PROBLEM TO WORK ON » Set down the records word for word, beginning at the line that contains "What do you see at coordinates (696, 891)" and stopping after the line that contains "(432, 288).".

DATA RECORDS »
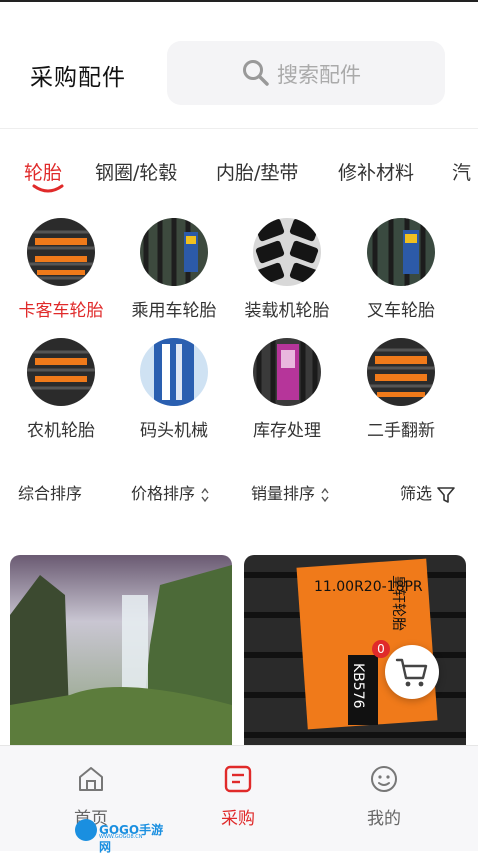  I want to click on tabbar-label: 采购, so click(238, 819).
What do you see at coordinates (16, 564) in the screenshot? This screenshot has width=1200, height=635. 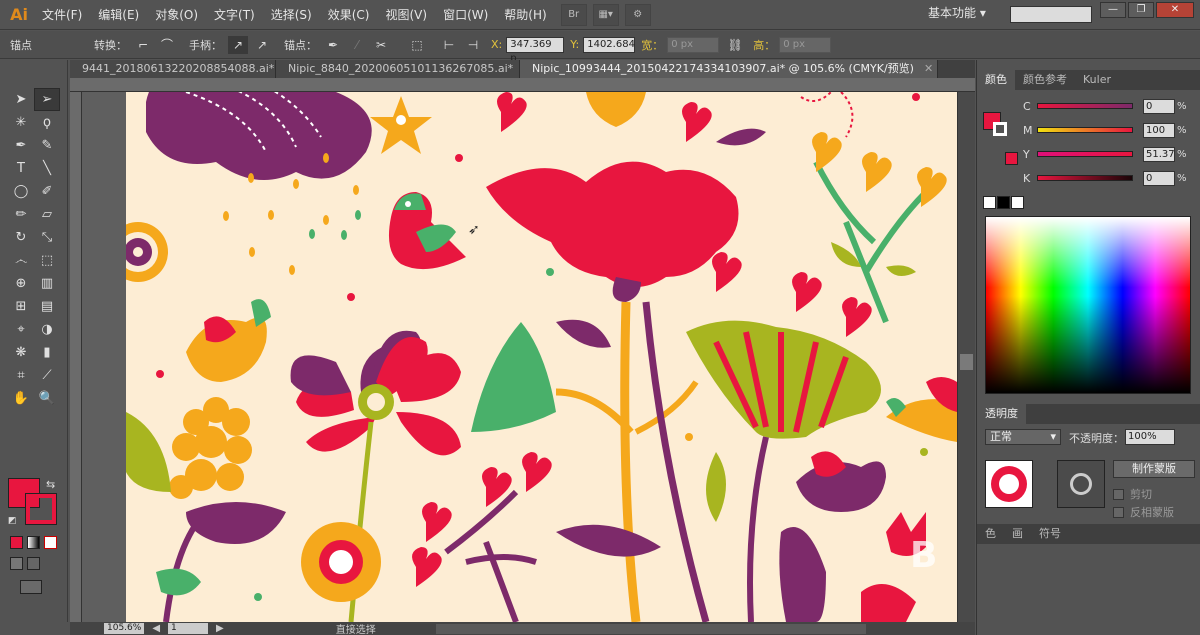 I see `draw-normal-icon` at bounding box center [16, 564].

==

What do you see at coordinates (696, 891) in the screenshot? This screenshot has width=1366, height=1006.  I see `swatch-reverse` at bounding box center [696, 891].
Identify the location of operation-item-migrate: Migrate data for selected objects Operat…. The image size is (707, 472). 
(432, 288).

RESULT OF THE EXERCISE »
What do you see at coordinates (696, 891) in the screenshot? This screenshot has width=1366, height=1006.  I see `swatch-reverse` at bounding box center [696, 891].
Identify the location of operation-item-migrate: Migrate data for selected objects Operat…. The image size is (707, 472). 
(432, 288).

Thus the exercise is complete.